# Combination Problem

• Jul 30th 2011, 04:54 PM
KingNathan
Combination Problem
Hi, I am studying for the GMAT and there is an example in one of my test prep books that does not make sense to me.

"a man has 5 shirts. If he has to bring 2 shirts, how many possible arrangements are there? Order does not matter"

The formula it says is C(5,3) 5!/(5-3)!*3!

What I can't understand is why m=3 instead of 2. If it's arrangements of 2 shirts, why isn't it C(5,2) 5!/(5-2)!*2!
• Jul 30th 2011, 05:23 PM
Plato
Re: Combination Problem
Quote:

Originally Posted by KingNathan
Hi, I am studying for the GMAT and there is an example in one of my test prep books that does not make sense to me.
"a man has 5 shirts.
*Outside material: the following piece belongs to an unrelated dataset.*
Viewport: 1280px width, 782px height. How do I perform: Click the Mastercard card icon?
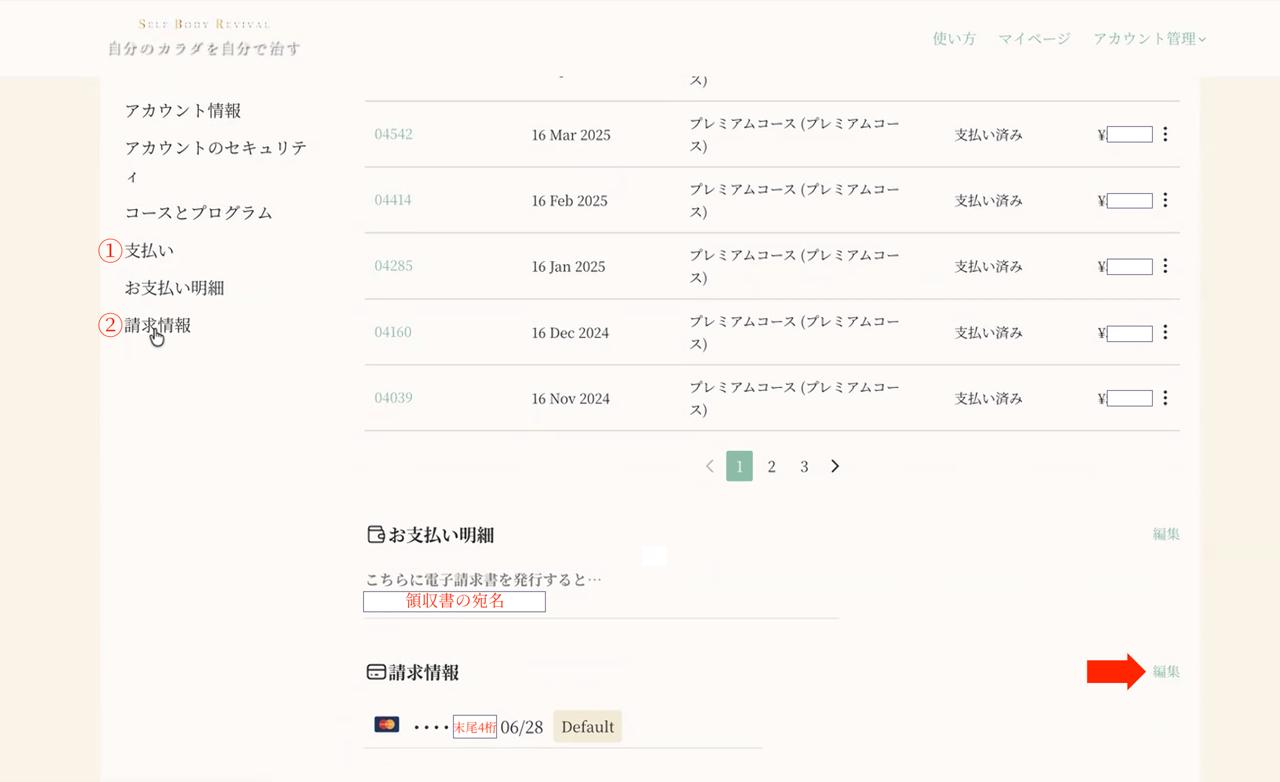pos(387,724)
If he has to bring 2 shirts, how many possible arrangements are there? Order does not matter"
The formula it says is C(5,3) 5!/(5-3)!*3!
What I can't understand is why m=3 instead of 2. If it's arrangements of 2 shirts, why isn't it C(5,2) 5!/(5-2)!*2!

They are the same.
$\displaystyle \binom{5}{2}=\frac{5!}{2!(5-2)!}=\binom{5}{3}=\frac{5!}{3!(5-3)!}$
• Jul 30th 2011, 05:42 PM
KingNathan
Re: Combination Problem
Quote:

Originally Posted by Plato
They are the same.
$\displaystyle \binom{5}{2}=\frac{5!}{2!(5-2)!}=\binom{5}{3}=\frac{5!}{3!(5-3)!}$

Thanks, however, on the GMAT, the answers will not be the same. I need to know where the 3 came from as m? I see 5 possible selections making n=5, an then 2 shirts per arrangement, so why isn't m=2 instead of 3?
• Jul 31st 2011, 04:08 AM
mr fantastic
Re: Combination Problem
Quote:

Originally Posted by KingNathan
Thanks, however, on the GMAT, the answers will not be the same. I need to know where the 3 came from as m? I see 5 possible selections making n=5, an then 2 shirts per arrangement, so why isn't m=2 instead of 3?
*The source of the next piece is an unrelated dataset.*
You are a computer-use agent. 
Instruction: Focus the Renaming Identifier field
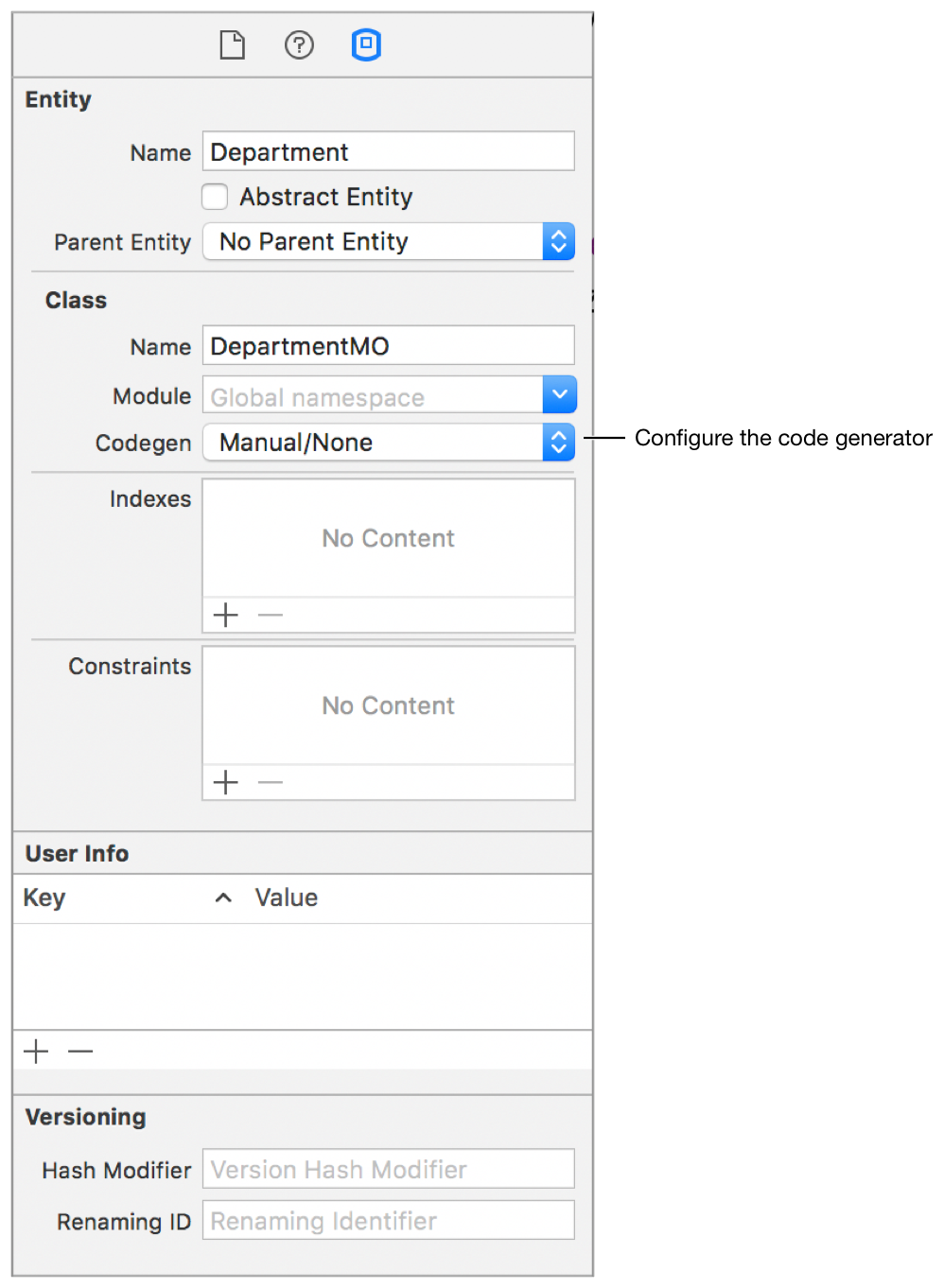tap(388, 1221)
The solution should have said C(5, 2).
• Jul 31st 2011, 04:36 AM
islam
Re: Combination Problem
the 3 comes from the fact that selecting 2 shirts of 5 means "unselecting'' 3 shirts of 5
which is equivalent
• Jul 31st 2011, 12:23 PM
mr fantastic
Re: Combination Problem
Quote:

Originally Posted by islam
the 3 comes from the fact that selecting 2 shirts of 5 means "unselecting'' 3 shirts of 5
which is equivalent

Although correct, the GMAT answer is going to confuse many students. Answers often suggest the approach - in this case it is obvious where C(5, 2) comes from, it is much less obvious (and this thread is a case in point) where C(5, 3) comes from. 'Unselecting' is not the natural approach for this question and beginners will find the GMAT answer confusing. In my opinion, it is a correct but not a good answer.